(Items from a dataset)
⁂
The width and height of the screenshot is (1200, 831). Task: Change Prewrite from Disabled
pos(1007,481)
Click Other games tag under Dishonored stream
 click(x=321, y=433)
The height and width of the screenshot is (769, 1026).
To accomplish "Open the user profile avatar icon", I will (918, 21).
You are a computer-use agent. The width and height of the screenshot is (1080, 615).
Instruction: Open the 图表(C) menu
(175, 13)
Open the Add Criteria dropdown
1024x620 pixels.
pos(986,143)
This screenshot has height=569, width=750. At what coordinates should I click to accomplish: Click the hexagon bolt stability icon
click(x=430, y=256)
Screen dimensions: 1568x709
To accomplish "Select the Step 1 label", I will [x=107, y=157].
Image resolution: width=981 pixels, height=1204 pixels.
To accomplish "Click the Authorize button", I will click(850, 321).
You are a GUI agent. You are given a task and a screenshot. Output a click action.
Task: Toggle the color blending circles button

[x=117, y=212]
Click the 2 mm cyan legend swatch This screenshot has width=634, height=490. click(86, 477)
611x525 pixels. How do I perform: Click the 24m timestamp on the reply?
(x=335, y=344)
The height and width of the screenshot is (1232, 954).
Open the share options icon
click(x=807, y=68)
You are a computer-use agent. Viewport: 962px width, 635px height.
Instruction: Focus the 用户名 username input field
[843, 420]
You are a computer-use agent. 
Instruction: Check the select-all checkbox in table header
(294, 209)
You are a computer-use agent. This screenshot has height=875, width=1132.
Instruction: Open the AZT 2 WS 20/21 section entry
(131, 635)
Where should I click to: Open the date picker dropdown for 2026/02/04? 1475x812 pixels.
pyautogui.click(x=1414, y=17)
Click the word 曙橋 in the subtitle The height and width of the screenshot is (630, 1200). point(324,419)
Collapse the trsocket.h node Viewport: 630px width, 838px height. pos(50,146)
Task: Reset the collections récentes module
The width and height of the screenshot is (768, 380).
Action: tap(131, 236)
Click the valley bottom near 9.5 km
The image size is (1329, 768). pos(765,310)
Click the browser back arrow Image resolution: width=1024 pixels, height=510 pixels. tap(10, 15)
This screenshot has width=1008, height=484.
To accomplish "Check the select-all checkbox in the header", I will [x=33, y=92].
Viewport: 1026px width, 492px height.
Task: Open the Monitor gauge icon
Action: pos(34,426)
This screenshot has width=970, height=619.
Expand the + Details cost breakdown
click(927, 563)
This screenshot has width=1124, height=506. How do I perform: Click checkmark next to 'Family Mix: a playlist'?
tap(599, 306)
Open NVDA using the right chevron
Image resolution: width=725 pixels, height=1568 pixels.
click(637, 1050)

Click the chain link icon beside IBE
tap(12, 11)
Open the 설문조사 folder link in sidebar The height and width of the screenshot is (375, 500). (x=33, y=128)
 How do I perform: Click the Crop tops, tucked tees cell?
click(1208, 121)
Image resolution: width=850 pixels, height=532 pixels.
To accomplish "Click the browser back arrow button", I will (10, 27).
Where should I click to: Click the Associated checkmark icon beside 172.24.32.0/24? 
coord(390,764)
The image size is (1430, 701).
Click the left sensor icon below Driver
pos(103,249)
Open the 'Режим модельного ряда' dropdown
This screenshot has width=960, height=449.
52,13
⁂
**Task directions**
Write out the full set of records exactly as given.

**Task output**
The width and height of the screenshot is (1200, 831). Task: Change Prewrite from Disabled
pos(1007,481)
Click Other games tag under Dishonored stream
 click(x=321, y=433)
The height and width of the screenshot is (769, 1026).
To accomplish "Open the user profile avatar icon", I will (918, 21).
You are a computer-use agent. The width and height of the screenshot is (1080, 615).
Instruction: Open the 图表(C) menu
(175, 13)
Open the Add Criteria dropdown
1024x620 pixels.
pos(986,143)
This screenshot has height=569, width=750. At what coordinates should I click to accomplish: Click the hexagon bolt stability icon
click(x=430, y=256)
Screen dimensions: 1568x709
To accomplish "Select the Step 1 label", I will [x=107, y=157].
Image resolution: width=981 pixels, height=1204 pixels.
To accomplish "Click the Authorize button", I will click(850, 321).
You are a GUI agent. You are given a task and a screenshot. Output a click action.
Task: Toggle the color blending circles button

[x=117, y=212]
Click the 2 mm cyan legend swatch This screenshot has width=634, height=490. click(86, 477)
611x525 pixels. How do I perform: Click the 24m timestamp on the reply?
(x=335, y=344)
The height and width of the screenshot is (1232, 954).
Open the share options icon
click(x=807, y=68)
You are a computer-use agent. Viewport: 962px width, 635px height.
Instruction: Focus the 用户名 username input field
[843, 420]
You are a computer-use agent. 
Instruction: Check the select-all checkbox in table header
(294, 209)
You are a computer-use agent. This screenshot has height=875, width=1132.
Instruction: Open the AZT 2 WS 20/21 section entry
(131, 635)
Where should I click to: Open the date picker dropdown for 2026/02/04? 1475x812 pixels.
pyautogui.click(x=1414, y=17)
Click the word 曙橋 in the subtitle The height and width of the screenshot is (630, 1200). point(324,419)
Collapse the trsocket.h node Viewport: 630px width, 838px height. pos(50,146)
Task: Reset the collections récentes module
The width and height of the screenshot is (768, 380).
Action: tap(131, 236)
Click the valley bottom near 9.5 km
The image size is (1329, 768). pos(765,310)
Click the browser back arrow Image resolution: width=1024 pixels, height=510 pixels. tap(10, 15)
This screenshot has width=1008, height=484.
To accomplish "Check the select-all checkbox in the header", I will [x=33, y=92].
Viewport: 1026px width, 492px height.
Task: Open the Monitor gauge icon
Action: pos(34,426)
This screenshot has width=970, height=619.
Expand the + Details cost breakdown
click(927, 563)
This screenshot has width=1124, height=506. How do I perform: Click checkmark next to 'Family Mix: a playlist'?
tap(599, 306)
Open NVDA using the right chevron
Image resolution: width=725 pixels, height=1568 pixels.
click(637, 1050)

Click the chain link icon beside IBE
tap(12, 11)
Open the 설문조사 folder link in sidebar The height and width of the screenshot is (375, 500). (x=33, y=128)
 How do I perform: Click the Crop tops, tucked tees cell?
click(1208, 121)
Image resolution: width=850 pixels, height=532 pixels.
To accomplish "Click the browser back arrow button", I will (10, 27).
Where should I click to: Click the Associated checkmark icon beside 172.24.32.0/24? 
coord(390,764)
The image size is (1430, 701).
Click the left sensor icon below Driver
pos(103,249)
Open the 'Режим модельного ряда' dropdown
This screenshot has width=960, height=449.
52,13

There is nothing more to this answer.